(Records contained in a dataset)
* * *

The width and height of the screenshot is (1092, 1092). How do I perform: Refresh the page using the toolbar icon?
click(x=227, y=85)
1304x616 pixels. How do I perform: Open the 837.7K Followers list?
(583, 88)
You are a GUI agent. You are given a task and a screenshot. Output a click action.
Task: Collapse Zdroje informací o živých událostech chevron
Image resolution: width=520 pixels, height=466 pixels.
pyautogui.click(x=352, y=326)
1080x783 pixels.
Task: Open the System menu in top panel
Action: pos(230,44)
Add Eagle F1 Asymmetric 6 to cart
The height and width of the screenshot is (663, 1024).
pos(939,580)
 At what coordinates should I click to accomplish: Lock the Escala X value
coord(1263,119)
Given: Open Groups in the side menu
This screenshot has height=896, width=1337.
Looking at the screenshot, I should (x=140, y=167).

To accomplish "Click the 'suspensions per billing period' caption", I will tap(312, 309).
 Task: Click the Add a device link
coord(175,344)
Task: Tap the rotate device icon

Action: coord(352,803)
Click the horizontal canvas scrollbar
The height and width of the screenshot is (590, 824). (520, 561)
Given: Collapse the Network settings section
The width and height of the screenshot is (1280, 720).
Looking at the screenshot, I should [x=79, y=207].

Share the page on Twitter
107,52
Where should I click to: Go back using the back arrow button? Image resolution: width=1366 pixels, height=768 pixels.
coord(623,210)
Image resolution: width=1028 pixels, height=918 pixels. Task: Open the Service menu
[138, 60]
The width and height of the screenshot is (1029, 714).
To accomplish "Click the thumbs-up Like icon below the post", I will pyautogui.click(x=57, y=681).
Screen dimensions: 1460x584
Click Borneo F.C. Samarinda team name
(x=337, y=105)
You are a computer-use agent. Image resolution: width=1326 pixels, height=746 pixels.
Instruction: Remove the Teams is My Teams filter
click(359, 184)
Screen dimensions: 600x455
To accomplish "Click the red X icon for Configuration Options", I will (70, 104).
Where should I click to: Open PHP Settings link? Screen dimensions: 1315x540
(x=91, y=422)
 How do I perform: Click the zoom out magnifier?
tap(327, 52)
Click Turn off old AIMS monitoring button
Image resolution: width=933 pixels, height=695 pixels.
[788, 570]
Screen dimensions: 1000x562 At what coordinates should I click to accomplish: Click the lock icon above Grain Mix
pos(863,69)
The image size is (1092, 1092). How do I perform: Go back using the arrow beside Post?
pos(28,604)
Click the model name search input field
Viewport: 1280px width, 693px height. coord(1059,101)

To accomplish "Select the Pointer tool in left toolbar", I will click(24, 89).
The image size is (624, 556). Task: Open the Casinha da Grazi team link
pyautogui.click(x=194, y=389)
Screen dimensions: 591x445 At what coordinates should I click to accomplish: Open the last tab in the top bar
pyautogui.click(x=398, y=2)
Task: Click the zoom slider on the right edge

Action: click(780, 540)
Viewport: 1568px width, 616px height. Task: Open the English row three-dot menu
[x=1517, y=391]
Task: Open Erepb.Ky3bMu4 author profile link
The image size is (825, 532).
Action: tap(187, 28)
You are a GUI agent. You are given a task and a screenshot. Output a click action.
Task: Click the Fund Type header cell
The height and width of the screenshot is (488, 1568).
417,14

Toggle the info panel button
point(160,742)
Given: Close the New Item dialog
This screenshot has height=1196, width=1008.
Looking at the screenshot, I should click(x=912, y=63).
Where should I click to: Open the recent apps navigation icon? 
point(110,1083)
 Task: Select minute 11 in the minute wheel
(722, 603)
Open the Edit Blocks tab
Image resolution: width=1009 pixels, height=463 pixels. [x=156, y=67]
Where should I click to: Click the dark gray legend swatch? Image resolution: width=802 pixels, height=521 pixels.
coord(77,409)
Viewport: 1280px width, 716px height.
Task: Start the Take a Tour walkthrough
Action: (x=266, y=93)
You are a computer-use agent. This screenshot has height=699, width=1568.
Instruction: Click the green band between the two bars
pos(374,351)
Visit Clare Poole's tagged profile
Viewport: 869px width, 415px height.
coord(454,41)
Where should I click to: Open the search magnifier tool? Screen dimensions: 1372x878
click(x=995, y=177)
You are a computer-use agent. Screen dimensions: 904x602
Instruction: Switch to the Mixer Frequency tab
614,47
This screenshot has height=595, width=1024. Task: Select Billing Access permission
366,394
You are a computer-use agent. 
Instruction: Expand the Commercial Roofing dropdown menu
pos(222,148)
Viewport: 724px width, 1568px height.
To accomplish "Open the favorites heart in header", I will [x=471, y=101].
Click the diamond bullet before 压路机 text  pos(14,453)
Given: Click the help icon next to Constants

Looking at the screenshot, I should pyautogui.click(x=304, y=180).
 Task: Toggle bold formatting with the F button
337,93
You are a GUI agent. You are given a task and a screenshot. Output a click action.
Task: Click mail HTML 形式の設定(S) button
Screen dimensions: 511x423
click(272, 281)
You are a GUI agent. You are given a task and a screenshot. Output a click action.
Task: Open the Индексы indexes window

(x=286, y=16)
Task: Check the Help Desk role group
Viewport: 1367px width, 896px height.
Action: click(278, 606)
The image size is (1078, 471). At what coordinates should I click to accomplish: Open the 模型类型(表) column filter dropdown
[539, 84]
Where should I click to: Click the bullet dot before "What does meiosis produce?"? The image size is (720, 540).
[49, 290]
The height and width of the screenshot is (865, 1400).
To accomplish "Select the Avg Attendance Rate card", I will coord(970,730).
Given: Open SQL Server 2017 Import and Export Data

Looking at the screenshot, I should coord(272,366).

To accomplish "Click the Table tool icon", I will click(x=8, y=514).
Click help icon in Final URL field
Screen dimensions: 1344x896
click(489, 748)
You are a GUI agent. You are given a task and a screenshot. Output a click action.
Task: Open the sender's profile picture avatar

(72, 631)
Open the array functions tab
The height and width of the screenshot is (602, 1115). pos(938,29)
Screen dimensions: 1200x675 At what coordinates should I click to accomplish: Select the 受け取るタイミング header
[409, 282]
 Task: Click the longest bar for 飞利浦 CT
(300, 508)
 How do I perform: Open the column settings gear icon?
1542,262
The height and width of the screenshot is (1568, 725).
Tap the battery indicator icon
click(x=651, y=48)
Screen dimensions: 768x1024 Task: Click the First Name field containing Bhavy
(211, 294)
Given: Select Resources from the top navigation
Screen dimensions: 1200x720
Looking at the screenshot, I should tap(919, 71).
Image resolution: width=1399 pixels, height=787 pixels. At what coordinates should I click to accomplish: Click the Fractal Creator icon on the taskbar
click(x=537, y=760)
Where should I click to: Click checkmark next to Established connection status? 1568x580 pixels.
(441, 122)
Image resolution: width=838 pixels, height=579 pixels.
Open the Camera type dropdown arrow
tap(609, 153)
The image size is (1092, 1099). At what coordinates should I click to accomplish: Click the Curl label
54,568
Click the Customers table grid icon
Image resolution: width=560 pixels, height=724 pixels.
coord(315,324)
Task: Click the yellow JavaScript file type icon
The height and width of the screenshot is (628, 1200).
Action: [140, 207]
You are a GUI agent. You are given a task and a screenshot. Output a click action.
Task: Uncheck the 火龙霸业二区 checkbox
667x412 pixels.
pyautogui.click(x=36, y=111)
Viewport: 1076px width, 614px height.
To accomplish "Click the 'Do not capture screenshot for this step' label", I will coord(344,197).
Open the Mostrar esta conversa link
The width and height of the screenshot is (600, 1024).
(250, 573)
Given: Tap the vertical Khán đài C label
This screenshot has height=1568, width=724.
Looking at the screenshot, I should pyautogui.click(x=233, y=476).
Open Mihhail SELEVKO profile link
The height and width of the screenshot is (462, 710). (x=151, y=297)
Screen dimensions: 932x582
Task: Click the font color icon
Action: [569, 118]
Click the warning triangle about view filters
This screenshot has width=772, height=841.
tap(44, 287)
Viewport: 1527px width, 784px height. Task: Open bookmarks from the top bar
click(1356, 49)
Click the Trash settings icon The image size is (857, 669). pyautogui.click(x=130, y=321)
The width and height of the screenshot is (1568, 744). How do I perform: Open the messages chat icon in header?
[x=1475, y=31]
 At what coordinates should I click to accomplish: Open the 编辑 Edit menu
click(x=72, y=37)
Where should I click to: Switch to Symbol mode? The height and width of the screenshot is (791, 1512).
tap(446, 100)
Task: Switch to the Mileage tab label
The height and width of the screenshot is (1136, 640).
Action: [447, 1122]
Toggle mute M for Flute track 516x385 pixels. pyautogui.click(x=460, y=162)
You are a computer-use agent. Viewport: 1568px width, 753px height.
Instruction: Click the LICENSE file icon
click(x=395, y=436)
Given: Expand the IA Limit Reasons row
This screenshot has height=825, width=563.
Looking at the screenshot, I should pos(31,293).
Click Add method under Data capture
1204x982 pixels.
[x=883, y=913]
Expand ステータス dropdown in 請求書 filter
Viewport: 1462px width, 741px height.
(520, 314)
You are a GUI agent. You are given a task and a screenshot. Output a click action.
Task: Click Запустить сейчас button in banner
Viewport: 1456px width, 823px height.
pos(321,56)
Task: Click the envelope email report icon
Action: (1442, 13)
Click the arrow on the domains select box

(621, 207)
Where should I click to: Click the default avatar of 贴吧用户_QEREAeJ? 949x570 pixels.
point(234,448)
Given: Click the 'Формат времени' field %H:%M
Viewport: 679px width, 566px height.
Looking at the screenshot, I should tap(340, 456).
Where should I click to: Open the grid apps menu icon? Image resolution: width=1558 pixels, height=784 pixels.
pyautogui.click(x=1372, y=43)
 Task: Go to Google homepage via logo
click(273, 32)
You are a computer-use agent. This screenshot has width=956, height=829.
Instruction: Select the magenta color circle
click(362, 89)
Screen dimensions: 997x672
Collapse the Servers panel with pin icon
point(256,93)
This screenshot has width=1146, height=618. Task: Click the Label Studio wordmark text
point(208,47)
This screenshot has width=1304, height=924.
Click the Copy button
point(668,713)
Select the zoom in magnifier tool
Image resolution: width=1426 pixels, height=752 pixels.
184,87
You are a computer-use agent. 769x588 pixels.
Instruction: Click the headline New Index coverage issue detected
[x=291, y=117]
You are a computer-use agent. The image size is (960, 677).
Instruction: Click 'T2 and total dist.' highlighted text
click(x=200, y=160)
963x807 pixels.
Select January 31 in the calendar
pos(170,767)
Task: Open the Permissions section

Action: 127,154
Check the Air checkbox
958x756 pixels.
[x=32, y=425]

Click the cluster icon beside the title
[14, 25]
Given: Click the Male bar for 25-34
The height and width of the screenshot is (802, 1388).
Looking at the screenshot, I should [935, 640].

* * *

- What you will do -
The reply should consist solely of the number of lines in the records that include "computer".

- Answer for this exercise -
8